I know how hard it is to get young kids out of the house to go somewhere - even quick outings require you to pack enough snacks, diapers, and toys to make you think you’ll be gone for a week. And who wants to wrestle kids in and out of carseats just to find out that your destination isn’t kid-friendly? That’s why I’ve decided to visit Triangle area sites to see if they’re worth your trip. I won’t use a rating system but I’ll try to describe what you’ll see well enough for you to decide if your kids would find it interesting. I’ll also give you the heads up on bathrooms, stroller accessibility and any other SNAFUs I encounter.


Imagination Station - Wilson


        On a blustery October day, after my wife returned to work from maternity leave, the three of us men hit the road for some adventure. My toddler seems to like riding in the car - he's been asking to go some place all week. Maybe he'll be a truck driver when he grows up. As soon as I got him and his brother in the car I taught him a new phrase - "We're off!"

       We approached our destination through Wilson's historical district along tree-lined streets amidst antebellum and federal style homes. It was clear as soon as we entered the downtown area that there is a need for urban renewal.

       The Imagination Station is housed in a building that has been used as a courthouse and a post office. Limited parking is available in the rear of the building. Five dollars will pay for your adult ticket. Because the two boys were under three they got in for free.

       We had the whole Museum to ourselves and we puttered around the first floor with its exhibits on simple machines and the human body. The exhibits are meant to be kid-friendly and interactive but unfortunately many of the ones relating to the human body are not working. The collection of exhibits seem somewhat mismatched as if they were found at a carnival's going out of business sale and thrown in a room together. There is a building block station that kept my toddler's interest for a little while but it wasn't long before we were ready to see what was on the next level.

A mouth display on the first floor

       Upstairs is where you can find the old courtroom which is now used during birthday parties for science demonstrations. As I followed my toddler into the jury box I couldn't help but wonder what kind of grisly testimony may have been heard in that space. The second floor is also where you can find the live turtles, lizards and snakes. There are two noteworthy exhibits in this room. One was the largest snake I have ever seen alive and close up - an albino ball python that was thicker than my arm in diameter. I couldn't get over the shock of seeing a snake that large coiled in his habitat in the corner of the room. The other exciting display was an open top enclosure at floor level where a live tortoise was being kept. Even though my toddler could reach the tortoise, it was unclear if the Museum expected him/her to be touched. And then there's the whole thing about salmonella with turtles that I didn't know if it applied to tortoises as well so we just kept our hands to ourselves.

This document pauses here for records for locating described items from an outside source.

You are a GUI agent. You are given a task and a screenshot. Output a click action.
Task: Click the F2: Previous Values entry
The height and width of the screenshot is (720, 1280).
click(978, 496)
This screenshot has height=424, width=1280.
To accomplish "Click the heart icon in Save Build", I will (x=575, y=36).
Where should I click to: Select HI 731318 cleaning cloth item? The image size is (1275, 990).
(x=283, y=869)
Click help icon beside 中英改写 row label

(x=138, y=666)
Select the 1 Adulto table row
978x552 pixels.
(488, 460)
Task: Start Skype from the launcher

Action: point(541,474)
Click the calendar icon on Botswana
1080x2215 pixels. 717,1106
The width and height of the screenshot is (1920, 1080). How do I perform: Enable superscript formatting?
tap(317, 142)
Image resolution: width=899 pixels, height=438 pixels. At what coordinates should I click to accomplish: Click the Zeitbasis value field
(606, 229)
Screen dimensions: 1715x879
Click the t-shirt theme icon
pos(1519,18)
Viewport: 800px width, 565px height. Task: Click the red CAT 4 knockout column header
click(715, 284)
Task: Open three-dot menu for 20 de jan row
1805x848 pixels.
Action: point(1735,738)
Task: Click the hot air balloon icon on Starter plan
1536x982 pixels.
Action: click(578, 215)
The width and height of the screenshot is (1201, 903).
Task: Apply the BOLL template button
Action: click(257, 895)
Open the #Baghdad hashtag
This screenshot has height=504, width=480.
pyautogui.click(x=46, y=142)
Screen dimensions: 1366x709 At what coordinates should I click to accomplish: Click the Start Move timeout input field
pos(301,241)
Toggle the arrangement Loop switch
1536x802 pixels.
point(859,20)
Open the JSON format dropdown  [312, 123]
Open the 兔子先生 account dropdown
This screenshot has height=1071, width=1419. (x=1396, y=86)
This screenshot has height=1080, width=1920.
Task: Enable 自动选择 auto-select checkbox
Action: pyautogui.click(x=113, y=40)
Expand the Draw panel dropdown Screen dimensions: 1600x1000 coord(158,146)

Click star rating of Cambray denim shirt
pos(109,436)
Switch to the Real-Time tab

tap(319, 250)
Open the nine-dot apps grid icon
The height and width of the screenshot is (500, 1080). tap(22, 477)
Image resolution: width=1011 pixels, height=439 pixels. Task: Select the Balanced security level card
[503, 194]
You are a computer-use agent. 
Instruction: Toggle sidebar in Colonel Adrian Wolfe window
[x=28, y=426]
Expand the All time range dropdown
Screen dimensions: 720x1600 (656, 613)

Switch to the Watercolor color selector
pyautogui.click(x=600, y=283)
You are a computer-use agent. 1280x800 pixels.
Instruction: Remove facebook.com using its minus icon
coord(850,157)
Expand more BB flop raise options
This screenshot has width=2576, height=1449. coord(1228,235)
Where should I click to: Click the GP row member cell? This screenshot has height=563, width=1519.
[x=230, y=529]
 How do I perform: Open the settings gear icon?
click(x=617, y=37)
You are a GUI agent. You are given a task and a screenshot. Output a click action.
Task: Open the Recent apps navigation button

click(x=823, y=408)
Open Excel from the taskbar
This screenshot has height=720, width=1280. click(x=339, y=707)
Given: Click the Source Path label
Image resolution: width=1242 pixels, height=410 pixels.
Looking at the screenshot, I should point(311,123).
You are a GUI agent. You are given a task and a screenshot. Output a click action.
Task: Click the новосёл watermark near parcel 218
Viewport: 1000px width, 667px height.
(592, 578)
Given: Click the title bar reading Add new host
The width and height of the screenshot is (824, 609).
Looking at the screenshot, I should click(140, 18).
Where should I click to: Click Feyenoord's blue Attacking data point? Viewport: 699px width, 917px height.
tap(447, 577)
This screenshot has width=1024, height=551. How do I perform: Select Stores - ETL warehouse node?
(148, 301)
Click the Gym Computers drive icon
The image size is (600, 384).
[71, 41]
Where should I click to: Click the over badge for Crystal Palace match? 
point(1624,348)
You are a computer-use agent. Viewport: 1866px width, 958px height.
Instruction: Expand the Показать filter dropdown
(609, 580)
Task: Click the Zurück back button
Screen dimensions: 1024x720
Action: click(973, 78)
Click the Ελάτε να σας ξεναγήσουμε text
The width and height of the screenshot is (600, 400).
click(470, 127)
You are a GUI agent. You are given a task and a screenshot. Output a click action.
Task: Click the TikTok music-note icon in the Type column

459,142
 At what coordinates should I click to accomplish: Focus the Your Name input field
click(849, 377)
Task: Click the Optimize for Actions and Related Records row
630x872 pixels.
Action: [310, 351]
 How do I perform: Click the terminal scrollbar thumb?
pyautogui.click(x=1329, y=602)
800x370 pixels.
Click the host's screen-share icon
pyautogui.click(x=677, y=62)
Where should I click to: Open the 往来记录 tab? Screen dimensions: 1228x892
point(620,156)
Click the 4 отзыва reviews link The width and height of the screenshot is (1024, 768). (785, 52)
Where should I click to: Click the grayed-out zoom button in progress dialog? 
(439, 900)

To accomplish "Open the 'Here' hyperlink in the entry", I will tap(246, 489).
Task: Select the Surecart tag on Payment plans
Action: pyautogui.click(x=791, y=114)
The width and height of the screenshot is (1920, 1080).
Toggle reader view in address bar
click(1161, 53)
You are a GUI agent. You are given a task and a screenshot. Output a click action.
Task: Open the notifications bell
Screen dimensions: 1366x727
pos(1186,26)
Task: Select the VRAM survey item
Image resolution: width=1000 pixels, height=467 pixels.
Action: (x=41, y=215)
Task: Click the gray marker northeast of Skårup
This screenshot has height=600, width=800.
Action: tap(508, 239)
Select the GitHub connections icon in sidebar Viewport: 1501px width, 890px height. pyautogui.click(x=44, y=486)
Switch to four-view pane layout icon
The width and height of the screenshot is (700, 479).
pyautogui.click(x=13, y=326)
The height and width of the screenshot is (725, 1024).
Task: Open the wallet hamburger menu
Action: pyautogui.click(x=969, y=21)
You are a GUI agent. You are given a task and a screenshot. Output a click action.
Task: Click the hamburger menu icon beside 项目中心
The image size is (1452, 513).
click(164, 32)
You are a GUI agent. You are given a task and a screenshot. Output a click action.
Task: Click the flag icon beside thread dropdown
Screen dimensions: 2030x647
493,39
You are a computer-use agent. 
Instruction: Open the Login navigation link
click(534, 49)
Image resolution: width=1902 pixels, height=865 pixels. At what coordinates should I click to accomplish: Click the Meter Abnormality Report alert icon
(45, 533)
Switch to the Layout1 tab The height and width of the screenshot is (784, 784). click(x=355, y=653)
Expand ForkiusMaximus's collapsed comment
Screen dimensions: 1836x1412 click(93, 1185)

This cell phone picture does not do this ball python justice!

        On the second floor, near the restrooms, you can also find the Curiosity Room for children under five. The room is furnished like a daycare with loads of preschool toys and books that are quasi-scientific in nature. Needless to say we spent a long time in that room. I have to say one of my favorite parts of this whole adventure was playing with the dinosaur figures with my toddler in that room.

The Curiosity Room

      The third floor of the building houses the NC Museum of the Coastal Plain which is a one room gallery featuring changing exhibits. The current exhibit is a photographic essay of African American gardens.

     The staff at the Station was very nice and I would recommend checking this place out only if you live in Wilson or very close. Of greater interest to my toddler than the Museum was the constant train whistles he heard nearby. I asked one of the staff if there was someplace in town we could go to watch trains coming and going. She suggested the Amtrak station a block down from the Museum on Nash St. We spent a few minutes parked at the station hoping to give my toddler the train fix he so desperately craved. But alas, even though we had heard trains pulling in all morning, the time we spent at the station didn't bear fruit.